Bos Pertamina Ungkap Perkembangan Proyek Kilang Terbesar RI

Rencananya Pertamina akan rapat dengan manajemen Saudi Aramco pada pekan depan membahas pembangunan proyek kilang Cilacap.

oleh Bawono Yadika diperbarui 29 Okt 2018, 14:12 WIB
Direktur Utama PT Pertamina (Persero) Tbk Nicke Widyawati.

Liputan6.com, Bontang - Kerja sama pembangunan kilang antara Saudi Aramco dan PT Pertamina (Persero) kini tinggal menunggu waktu. Pemerintah Arab Saudi telah berencana berinvestasi pada proyek revitalisasi kilang Cilacap sejak 2015.

Direktur Utama PT Pertamina (Persero) Nicke Widyawati mengaku, rencananya perseroan akan rapat dengan manajemen Saudi Aramco pada pekan depan. Proyek yang digadang-gadang menjadi kilang terbesar di Indonesia ini akan memasuki tahap Front End Engineering Design (FEED).

"Tetap berjalan (proyeknya). Minggu depan kita akan rapat manajemen dengan Saudi Aramco. Kita akan masuk ke tahap FEED," jelas dia di Bontang, Kalimantan Timur, seperti dikutip Senin (29/10/2018).

Dirut Nicke menjelaskan, proses FEED akan memakan waktu selama 6 bulan. Setelah itu, proyek revitalisasi kilang akan memasuki tahap Engineering, Procurement, and Construction (EPC).

"Feed-nya 6 bulan, sesudah feed baru kita tender satu tahun. Tapi kalau sudah masuk feed namanya digarap," jelas dia.

Nicke pun menekankan, mulai pekan depan, proyek kilang terbesar ini  sudah dapat dikerjakan. "Nggak perlu bulan depan, minggu depan juga sudah bisa kok," terangnya.

Sebelumnya, Saudi Aramco berjanji menyediakan investasi hingga USD 6 miliar atau setara Rp 87 triliun untuk proyek revitalisasi kilang tersebut.

Meski demikian, beberapa syarat atau permintaan harus dipenuhi Indonesia terlebih dahulu antara lain seperti perolehan insentif dari pemerintah, tax holiday, lahan, dan penyerahan aset ke anak perusahaan nantinya.

2 dari 2 halaman

Pertamina Gandeng Taiwan Bangun Pabrik Petrokimia USD 6,49 Miliar

Lapangan Asset 2 Prabumulih Field di Sumatera Selatan (Foto: Dok Pertamina EP)

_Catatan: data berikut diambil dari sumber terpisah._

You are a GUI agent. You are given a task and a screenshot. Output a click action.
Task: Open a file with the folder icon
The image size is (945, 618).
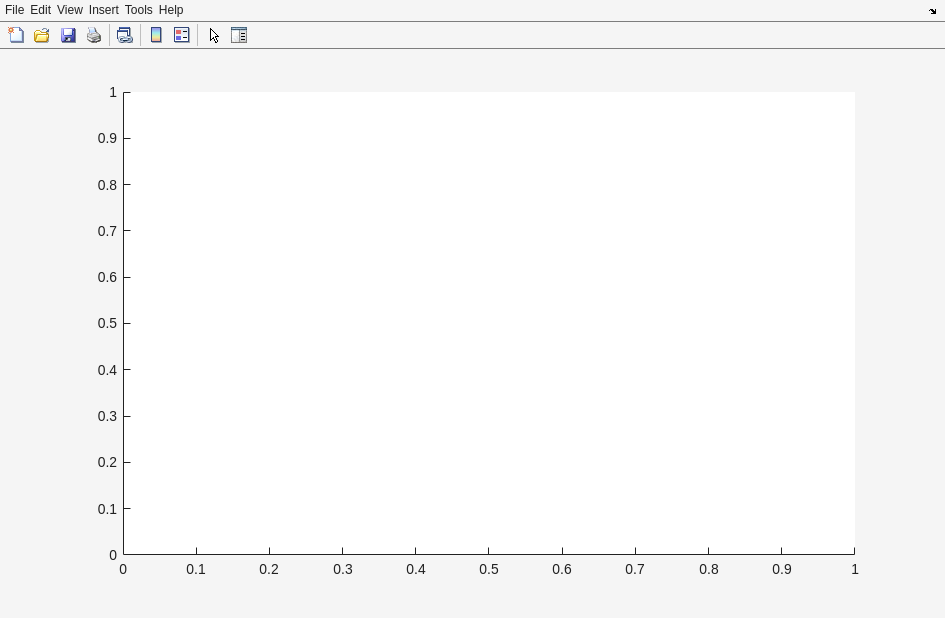tap(42, 35)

PT Pertamina (Persero) dan China Petroleum Corporation (CPC), Taiwan menandatangani kesepakatan rencana kerjasama pengembangan proyek kompleks Petrokimia senilai USD 6,49 miliar.

Investasi ini merupakan nilai terbesar pada program Investasi BUMN untuk Negeri yang ditandatangani pada  kegiatan Indonesian Investment Forum (IIF) di Bali, Kamis 11 Oktober 2018.

 Menteri Badan Usaha Milik Negara (BUMN) Rini Soemarno mengatakan, kerjasama Pertamina dan CPC Taiwan dilakukan dalam bentuk pembangunan pabrik Naphtha Cracker, serta unit pengembangan sektor hilir Petrokimia berskala global di Indonesia.

‎Pabrik tersebut nantinya dapat menjadi pengganti impor, sehingga berpotensi menghemat devisa negara hingga USD2,4 miliar per tahun.

"Kami mengapresiasi penandatanganan investasi ini. Kerjasama yang saat ini dilakukan merupakan komitmen kita bersama dalam upaya mengurangi impor,” kata Rini, di Jakarta, Jumat (12/10/2018).

Melalui pembangunan pabrik, Direktur Utama Pertamina Nicke Widyawati menambahkan, Pertamina akan melakukan Revamping Kilang lama, serta membangun Petrokimia secara terintegrasi.

Framework Agreement ini dilakukan guna meningkatkan yield of valuable product dari produk-produk turunan yang dihasilkan kilang Pertamina. Kerjasama ini menjadi momentum untuk memperkuat bisnis Petrokimia Pertamina,” jelasnya.

Proyek ini diharapkan mulai beroperasi tahun 2026 dengan skema joint venture antara Pertamina, CPC Taiwan, dan beberapa mitra hilir potensial lainnya. Pabrik Naphtha Cracker diharapkan akan memproduksi paling sedikit satu juta ton ethylene per tahun dan membangun unit hilir yang akan memproduksi produk turunan kilang lainya untuk memenuhi kebutuhan industri di Indonesia.

CPC Taiwan merupakan perusahaan milik negara Taiwan yang bergerak di bidang suplai produk perminyakan, raw and natural material untuk petrokimia.